Dans cette urgence à dire, la langue va au plus sensible des souvenirs qui s’égrènent dans les poèmes. Partager les souvenirs c'est être plus proche de la mère, ne pas vouloir la laisser
s'éloigner en la conservant auprès de soi. Ce livre les rassemble et les sauve avec des poèmes d'une grande sensibilité.
"J'ai collé mon corps contre le tien. Puis ma joue et la tienne. J'ai peur. Ta peur. Mon corps contre le tien. Et tout pourrait valser. Ta peur. Face à la mer. Il manque l'odeur de l'iode dans
l'air mais j'ai trouvé du sel sur ta peau. Le goût sur mes lèvres"
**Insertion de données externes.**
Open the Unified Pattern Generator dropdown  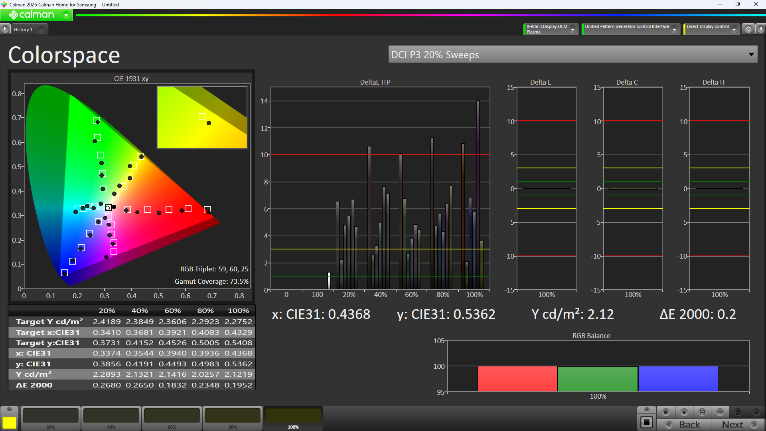pos(674,30)
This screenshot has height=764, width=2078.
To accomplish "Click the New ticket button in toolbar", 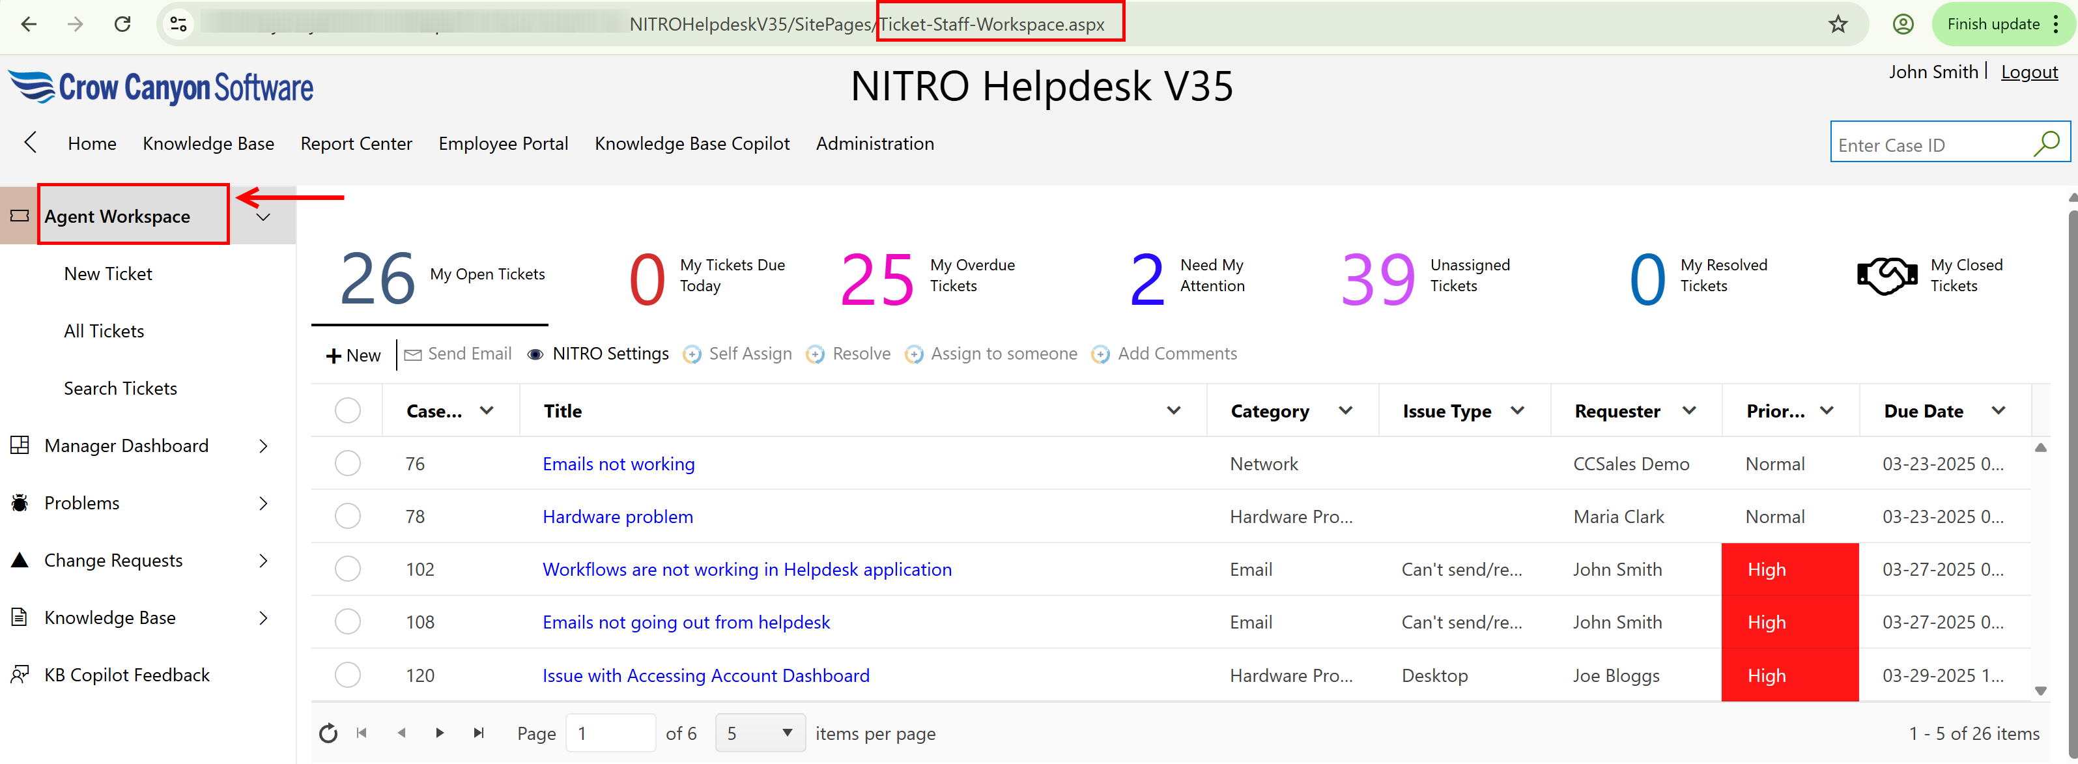I will coord(353,355).
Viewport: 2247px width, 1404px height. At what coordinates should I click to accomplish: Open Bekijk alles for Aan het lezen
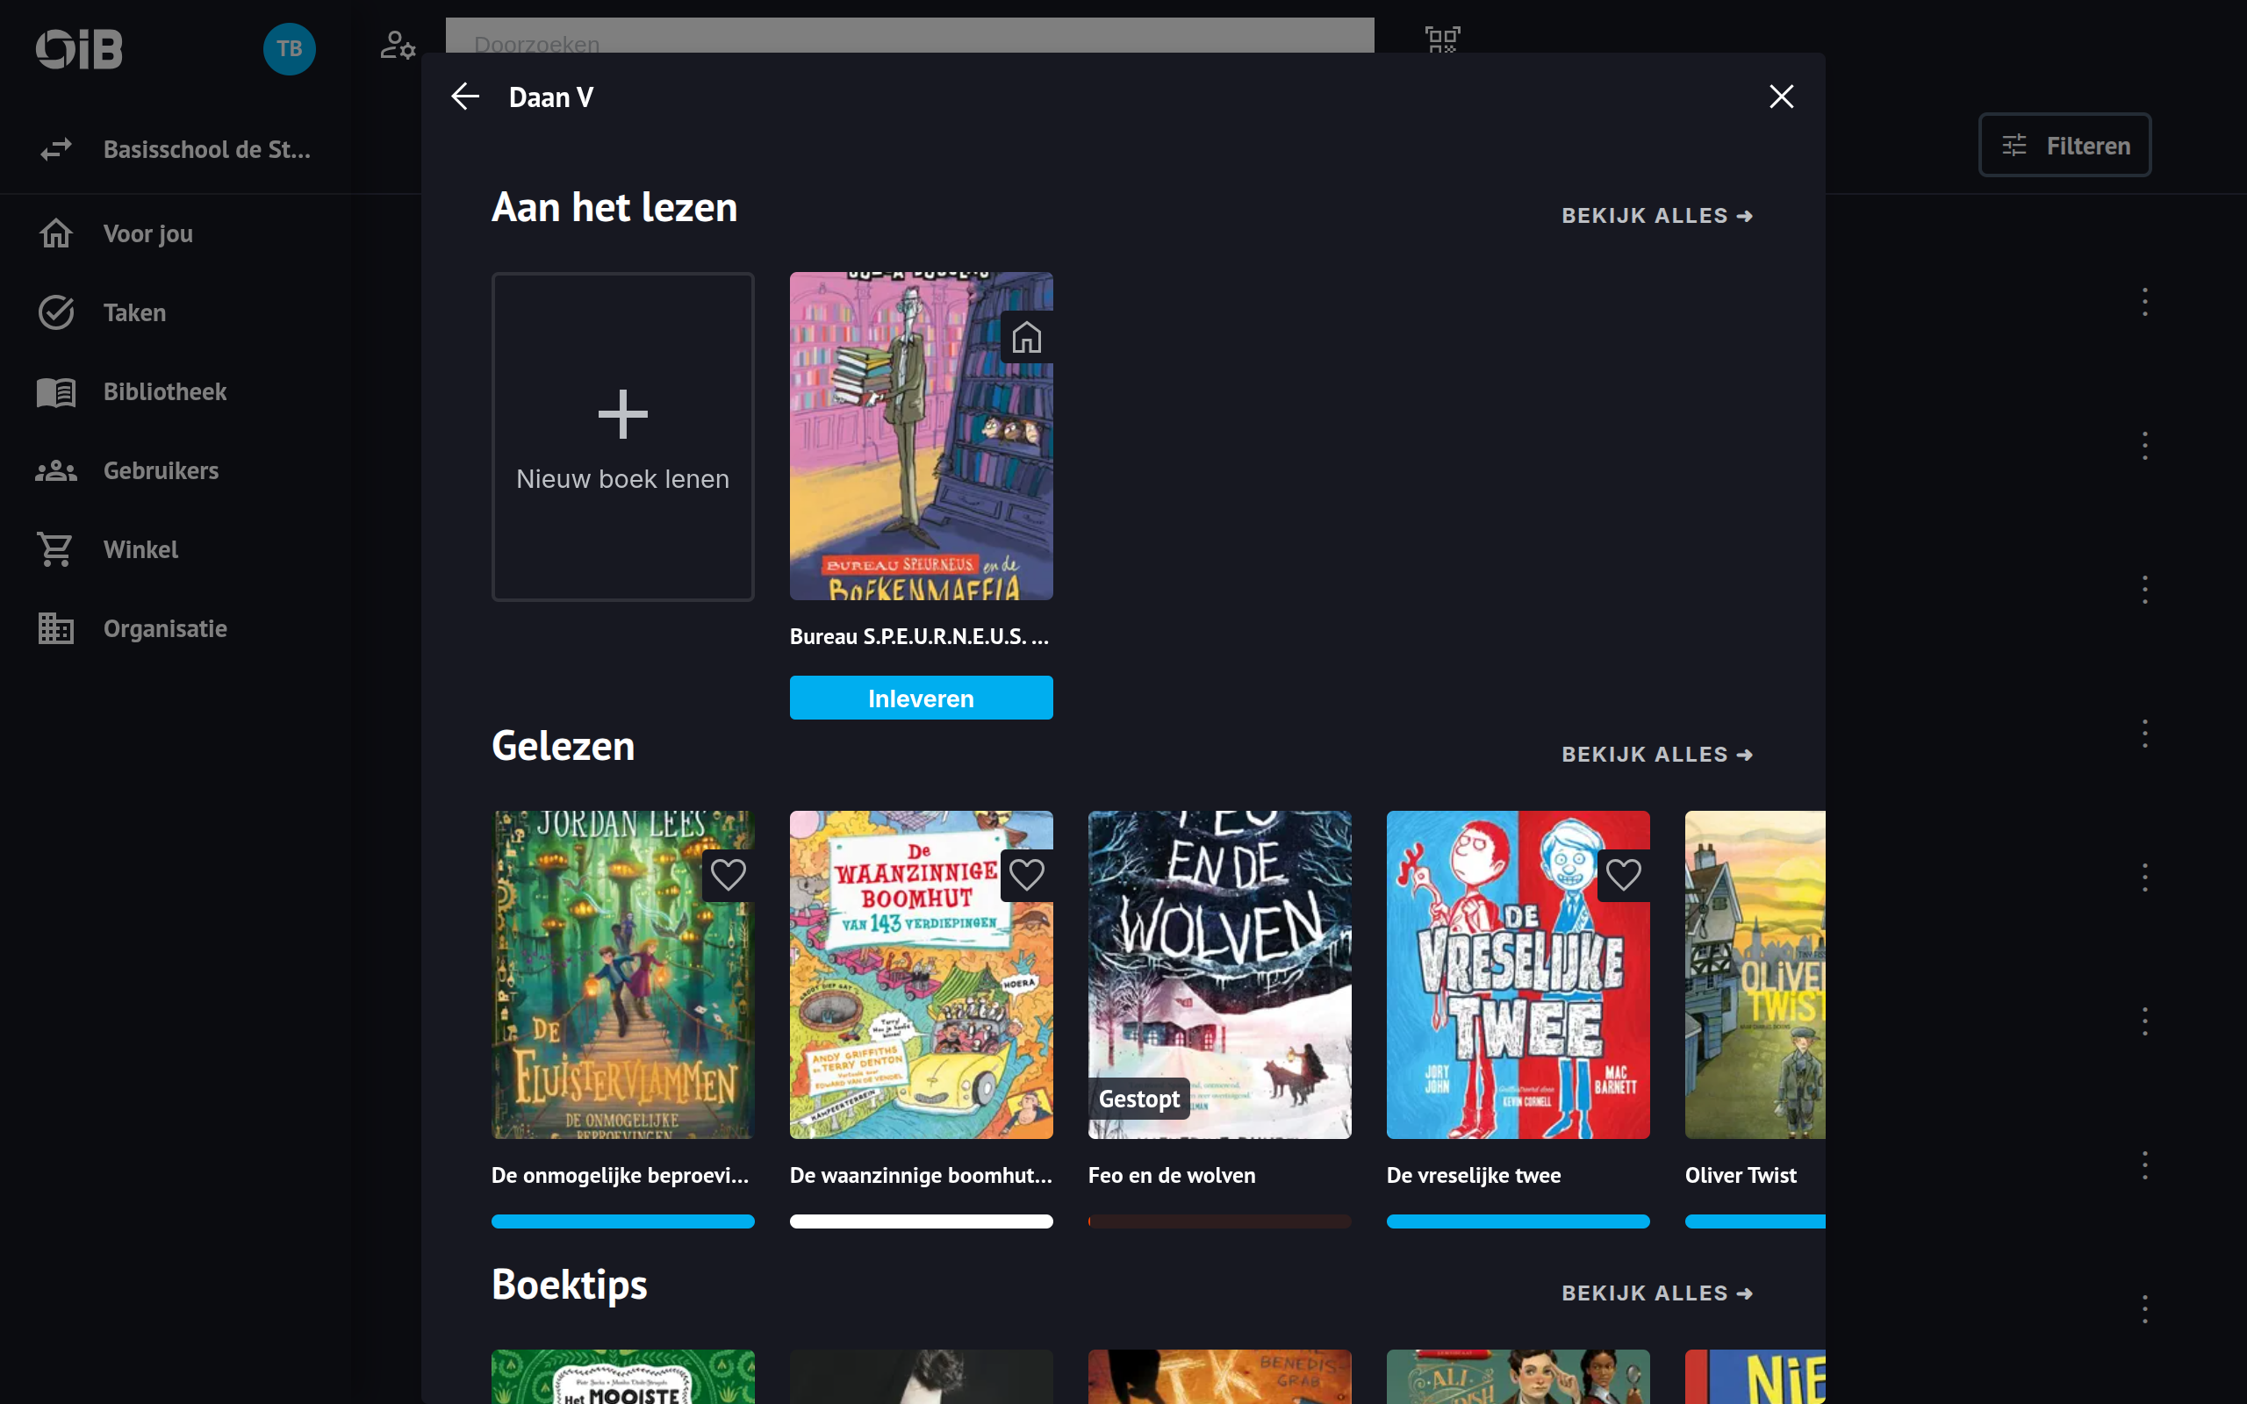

L'écriture ici tend à réunir de nouveau la mère et la fille. Elle est mue par un langage qui sourd instinctivement chez l’autrice. Les souvenirs se succèdent en différentes époques de la
vie. Les mots se suivent et s'intercalent en phrases brèves. Ils jaillissent en souffles courts dans cette volonté à dire l'amour pour la mère. Et transmettent ainsi le grand chagrin
que la perte d’une mère occasionne pour l'enfant que l'on reste toujours.
Le lecteur est pris par l'intensité des poèmes jusqu'à revivre en lui ces moments de pertes irréparables qu'il a parfois déjà vécu.
Comme écrit dans un même souffle Sa mémoire m'aime est un livre poignant qui va au centre des sentiments les plus vrais. Une belle sincérité qui touchera les lecteurs.